* [Problem to solve] Could you print the data that follows exactly as given?

----------------------------------------

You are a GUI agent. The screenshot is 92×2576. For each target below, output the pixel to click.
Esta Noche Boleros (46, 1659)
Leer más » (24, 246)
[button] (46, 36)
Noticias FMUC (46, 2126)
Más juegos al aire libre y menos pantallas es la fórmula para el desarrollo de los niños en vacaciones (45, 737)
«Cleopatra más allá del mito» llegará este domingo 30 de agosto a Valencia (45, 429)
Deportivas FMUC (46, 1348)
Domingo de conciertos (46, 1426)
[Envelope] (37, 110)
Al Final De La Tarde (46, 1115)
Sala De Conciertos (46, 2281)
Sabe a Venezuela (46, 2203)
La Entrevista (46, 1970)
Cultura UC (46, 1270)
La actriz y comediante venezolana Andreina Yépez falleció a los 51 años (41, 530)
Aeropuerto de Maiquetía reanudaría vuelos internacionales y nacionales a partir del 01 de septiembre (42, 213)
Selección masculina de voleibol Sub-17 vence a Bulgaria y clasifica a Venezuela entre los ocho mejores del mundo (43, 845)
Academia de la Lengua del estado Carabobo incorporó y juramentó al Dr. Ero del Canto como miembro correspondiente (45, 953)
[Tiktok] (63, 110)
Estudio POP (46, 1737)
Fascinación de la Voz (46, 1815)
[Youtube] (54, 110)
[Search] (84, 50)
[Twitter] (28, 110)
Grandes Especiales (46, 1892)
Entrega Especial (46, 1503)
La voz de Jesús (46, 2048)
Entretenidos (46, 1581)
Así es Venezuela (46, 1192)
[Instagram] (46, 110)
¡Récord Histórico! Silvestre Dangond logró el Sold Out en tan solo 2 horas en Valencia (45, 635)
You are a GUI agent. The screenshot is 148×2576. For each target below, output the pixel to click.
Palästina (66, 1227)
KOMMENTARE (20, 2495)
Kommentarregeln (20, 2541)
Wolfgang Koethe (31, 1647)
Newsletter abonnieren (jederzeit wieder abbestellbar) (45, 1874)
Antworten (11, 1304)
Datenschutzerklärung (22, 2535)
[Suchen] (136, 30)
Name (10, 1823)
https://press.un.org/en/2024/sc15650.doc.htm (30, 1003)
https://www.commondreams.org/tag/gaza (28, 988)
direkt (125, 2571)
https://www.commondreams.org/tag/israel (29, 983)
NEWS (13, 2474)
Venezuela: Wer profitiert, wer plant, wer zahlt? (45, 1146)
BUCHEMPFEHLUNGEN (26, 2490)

----------------------------------------

* [Solution for this problem]
You are a GUI agent. The screenshot is 92×2576. For each target below, output the pixel to click.
Esta Noche Boleros (46, 1659)
Leer más » (24, 246)
[button] (46, 36)
Noticias FMUC (46, 2126)
Más juegos al aire libre y menos pantallas es la fórmula para el desarrollo de los niños en vacaciones (45, 737)
«Cleopatra más allá del mito» llegará este domingo 30 de agosto a Valencia (45, 429)
Deportivas FMUC (46, 1348)
Domingo de conciertos (46, 1426)
[Envelope] (37, 110)
Al Final De La Tarde (46, 1115)
Sala De Conciertos (46, 2281)
Sabe a Venezuela (46, 2203)
La Entrevista (46, 1970)
Cultura UC (46, 1270)
La actriz y comediante venezolana Andreina Yépez falleció a los 51 años (41, 530)
Aeropuerto de Maiquetía reanudaría vuelos internacionales y nacionales a partir del 01 de septiembre (42, 213)
Selección masculina de voleibol Sub-17 vence a Bulgaria y clasifica a Venezuela entre los ocho mejores del mundo (43, 845)
Academia de la Lengua del estado Carabobo incorporó y juramentó al Dr. Ero del Canto como miembro correspondiente (45, 953)
[Tiktok] (63, 110)
Estudio POP (46, 1737)
Fascinación de la Voz (46, 1815)
[Youtube] (54, 110)
[Search] (84, 50)
[Twitter] (28, 110)
Grandes Especiales (46, 1892)
Entrega Especial (46, 1503)
La voz de Jesús (46, 2048)
Entretenidos (46, 1581)
Así es Venezuela (46, 1192)
[Instagram] (46, 110)
¡Récord Histórico! Silvestre Dangond logró el Sold Out en tan solo 2 horas en Valencia (45, 635)
You are a GUI agent. The screenshot is 148×2576. For each target below, output the pixel to click.
Palästina (66, 1227)
KOMMENTARE (20, 2495)
Kommentarregeln (20, 2541)
Wolfgang Koethe (31, 1647)
Newsletter abonnieren (jederzeit wieder abbestellbar) (45, 1874)
Antworten (11, 1304)
Datenschutzerklärung (22, 2535)
[Suchen] (136, 30)
Name (10, 1823)
https://press.un.org/en/2024/sc15650.doc.htm (30, 1003)
https://www.commondreams.org/tag/gaza (28, 988)
direkt (125, 2571)
https://www.commondreams.org/tag/israel (29, 983)
NEWS (13, 2474)
Venezuela: Wer profitiert, wer plant, wer zahlt? (45, 1146)
BUCHEMPFEHLUNGEN (26, 2490)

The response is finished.